I'm pretty sure they do, but shoot em an email to make sure.


----------



## Fadeux (May 1, 2008)

prepaid visas work just like regular visas. If they take visa, then they take a prepaid one too.


----------



## benamucc (May 1, 2008)

i've ordered from the botique with a prepay cc before.  i'm in the middle of another order the same way with them. 

I wore my hat and shades to the grocery store, and bought it with cash.


----------



## Fadeux (May 1, 2008)

benamucc said:
			
		

> I wore my hat and shades to the grocery store, and bought it with cash.



A hat and shades? Really? Isn't that a little much? Just for the hell of it, next time I buy one I'm going to wear a pirate costume...


----------



## Pothead420 (May 1, 2008)

Fadeux said:
			
		

> A hat and shades? Really? Isn't that a little much? Just for the hell of it, next time I buy one I'm going to wear a pirate costume...

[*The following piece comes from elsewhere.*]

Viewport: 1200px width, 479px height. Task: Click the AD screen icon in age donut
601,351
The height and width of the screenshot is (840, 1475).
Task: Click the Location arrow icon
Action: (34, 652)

im going to get one tonigth just for fun im gonna wear nylons on my head lol you think they'll call the cops:hubba::hubba: just playing ofcourse lmao im gonna use my gas mask


----------



## benamucc (May 1, 2008)

Fadeux said:
			
		

> A hat and shades? Really? Isn't that a little much?


 
Oh, yea...WAAAYY too much.  It's still snowing where I live tho, so you have to do SOMETHING with your time :hubba:


----------



## G_48911 (May 1, 2008)

thanks for asking this.i was wondering this myself.Also,for all you americans,do these seeds just show up in your mailbox or do they get delivered by a delivery truck? (like u.p.s.?)


----------



## Fadeux (May 1, 2008)

I ordered from http://www.marijuana-seeds.nl/

They're out of the UK, they take prepaid cc's, their prices are fantastic, shipping was cheap, they package VERY discreetly  and it only took less than a week to get to me via USPS.


----------



## Cyclops (May 3, 2008)

Fadeux said:
			
		

> I ordered from http://www.marijuana-seeds.nl/
> 
> They're out of the UK, they take prepaid cc's, their prices are fantastic, shipping was cheap, they package VERY discreetly and it only took less than a week to get to me via USPS.


 
If your in Australia they arrive at the Post Office and a note gets placed in your letterbox asking you to pick them up from the local post office.

I only mention this because ID is required when you make the pickup. That makes for a nervous few minutes but its all good, just the way the PO opperates here.


----------